No action has been taken that would permit an offering of the securities, a purchase of the securities or possession or distribution of this announcement in any jurisdiction where action for that purpose is required. Persons into whose possession this announcement comes are required to inform themselves about and to observe any such restrictions.
This information contains forward-looking statements that are based upon current views and assumptions of the Rheinmetall Aktiengesellschaft management, which were made to its best knowledge. Forward-looking statements are subject to known and unknown risks, uncertainties and other factors which could cause the earnings position, profitability, performance or the results of Rheinmetall Aktiengesellschaft to differ materially from the earnings position, profitability, performance or the results expressly or implicitly assumed or described in these forward-looking statements. In consideration of these risks, uncertainties and other factors, persons receiving these documents are advised not to rely on these forward-looking statements. Rheinmetall Aktiengesellschaft does not assume any liability or guarantee for such forward-looking statements and will not adjust them to any future results and developments.
This announcement does not constitute a recommendation concerning the placement of securities described in this announcement (the "Placement"). Investors should consult a professional advisor as to the suitability of the Placement for the person concerned.
In connection with the Placement, Commerzbank (the "Bookrunner") is acting exclusively for Rheinmetall Aktiengesellschaft. It will not regard any other person as their respective client in relation to the Placement and will neither be responsible nor provide protection to anyone other than Rheinmetall Aktiengesellschaft and, nor will it provide advice to anyone other than Rheinmetall Aktiengesellschaft in relation to the Placement, the contents of this announcement or any other matter referred to herein.
In connection with the Placement, the Bookrunner and any of its affiliates, acting as investors for their own accounts, may subscribe for or purchase securities of Rheinmetall Aktiengesellschaft and may otherwise deal for their own accounts. Accordingly, references to the securities being issued or sold should be read as including any issue, offer or sale to the Bookrunner and any of its affiliates acting as investors for its own accounts. In addition the Bookrunner or its respective affiliates may enter into financing arrangements and swaps with investors in connection with which such Bookrunner (or its affiliates) may from time to time acquire, hold or dispose of Rheinmetall Aktiengesellschaft shares. The Bookrunner does not intend to disclose the extent of any such investment or transactions otherwise than in accordance with any legal or regulatory obligations to do so.
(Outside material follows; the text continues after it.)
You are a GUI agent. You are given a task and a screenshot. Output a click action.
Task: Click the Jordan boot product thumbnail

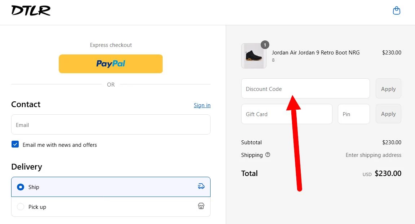(x=253, y=56)
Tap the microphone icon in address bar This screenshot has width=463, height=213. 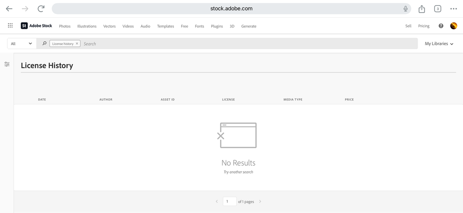tap(406, 9)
The Bookrunner nor any of its respective directors, officers, employees, advisers or agents accepts any responsibility or liability whatsoever for or makes any representation or warranty, express or implied, as to the truth, accuracy or completeness of the information in this announcement (or whether any information has been omitted from the announcement) or, with limited exception, any other information relating to Rheinmetall Aktiengesellschaft, its subsidiaries or associated companies, whether written, oral or in a visual or electronic form, and howsoever transmitted or made available or for any loss howsoever arising from any use of this announcement or its contents or otherwise arising in connection therewith.